For assistance, chat with the pool staff. Children can join the Swim Team and, for adults, there is an excellent Masters pool program, meeting Tuesday and Thursday at 5:30 a.m. and Saturday morning. See swimsmooth.com website for tips! or again, Beginnertriathlete.com.
fyi: Do you know the difference between triathlete and triathlon? Many people don't. "Tri-athlete" is the person, "tri-athlon" is the event/sport.
So: head to the pool; put it on your schedule. Don't forget to spend some time on your bike and in your running shoes. More to come...
It's a good idea to begin at the bottom in everything except in learning to swim. ~Author Unknown
Article Four: RUN
"our body will argue that there is no justifiable reason to continue.
Your only recourse is to call on your spirit, which fortunately functions
independently of logic.
Tim Noakes, Professor and runner of 70 plus marathons and ultramarathons.
A triathlon finishes with a run, often longer than you expected. The finish line seems miles away but, suddenly, it comes and you're relieved, nearly surprised. Hard to imagine that. Train for that success. If you have an organized local 5K run available: try it out!
Absolute necessity: comfortable running shoes. Do not try to 'make do' with old ones or 'just' sneakers. You'll pay for it: blisters, ankle turning, stress fractures, tendon or muscle strain... it goes on and on. Injury can be avoided now. Train in your race day shoes.
Running or jogging or walking will get you to the finish in the triathlon or duathlon. The triathlon run is after the swim and bike and it is 5 K, ie, 3.1 miles; the duathlon has two such runs with the 12 mile bike between them. This website includes run maps.
Figure out how far you can go today. It is from one telephone pole to another? That's the way I started. Is it half way around the high school track? Is it to the end of the pier?
You may decide that a combination run/walk is the way you will handle the run. It will 'pace' you.
Or you may decide to run the entire course. Training should include endurance and a little speed. A good training session might include a warmup of walking two laps (half mile) at the high school track. Then do some stretches and then start running. Professionals do 'intervals,' and so can you: run or jog for three minutes, then walk one minute. Increase the run distance each week and throw in a few faster runs for half a lap every other lap. Mix it up.

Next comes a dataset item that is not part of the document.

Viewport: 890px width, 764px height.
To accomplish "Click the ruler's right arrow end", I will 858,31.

Some tips: try not to land on your heels; rather, midfoot so that you don't 'brake' your stride. And, run with your elbows back and forward not side to side. Make believe you have a butterfly in each hand so you don't clench your hands. Smile! A smile relaxes your face. It is neither your hands or your face that needs your energy; it is the legs.
Mix up your running location. Besides the track, there are asphalt trails, and better yet there are gravel/dirt roads and the beach. We are fortunate to have the redwoods, wildlife areas, and the beaches. Running less on asphalt is better for your body, especially your knees.

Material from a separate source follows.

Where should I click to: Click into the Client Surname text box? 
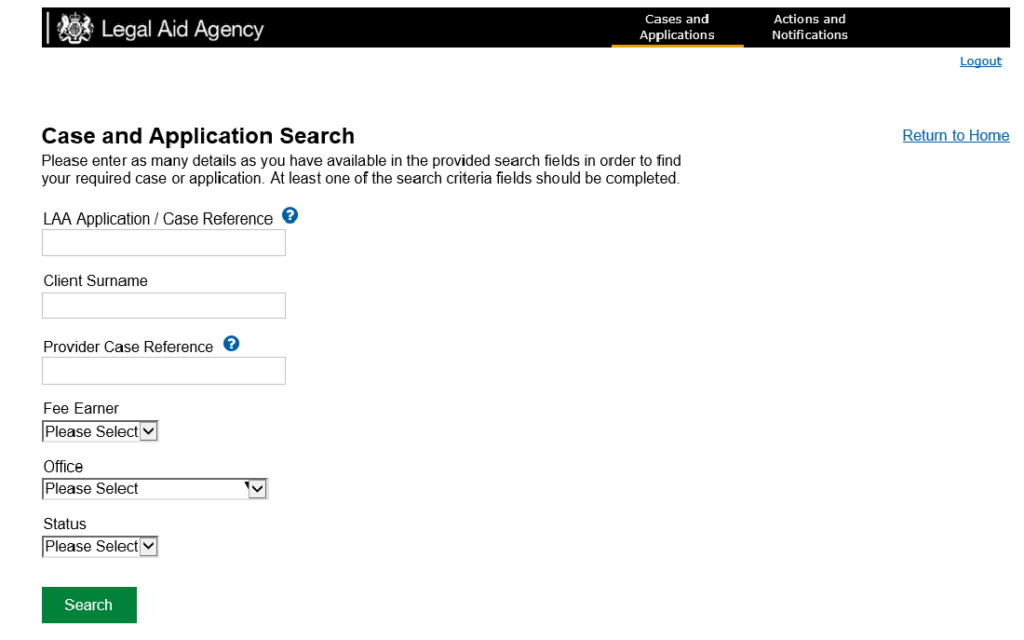(164, 306)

If you were a runner in high school do not expect to attain those times later in life. So often, people will get down on themselves or stop running simply because they are no longer 17. Aging brings maturity, often not acceptance.
Drills and stretches are so very important. I'll recommend BeginnerTriathlete.com again or any running book or websites for beginners. There is (way too) much information out there. But do those stretches: they will enable you to run again.
Remember the sun screen, the hat, the layers.
Lace up and out you go!
Be not afraid of going slowly; be afraid only of standing still. Chinese Proverb
Article Five: Ride The Bike
Peek outside the confines of your imagination. Jeff Matlaw
12 miles needed for both the Triathlon and Duathlon Let's go biking.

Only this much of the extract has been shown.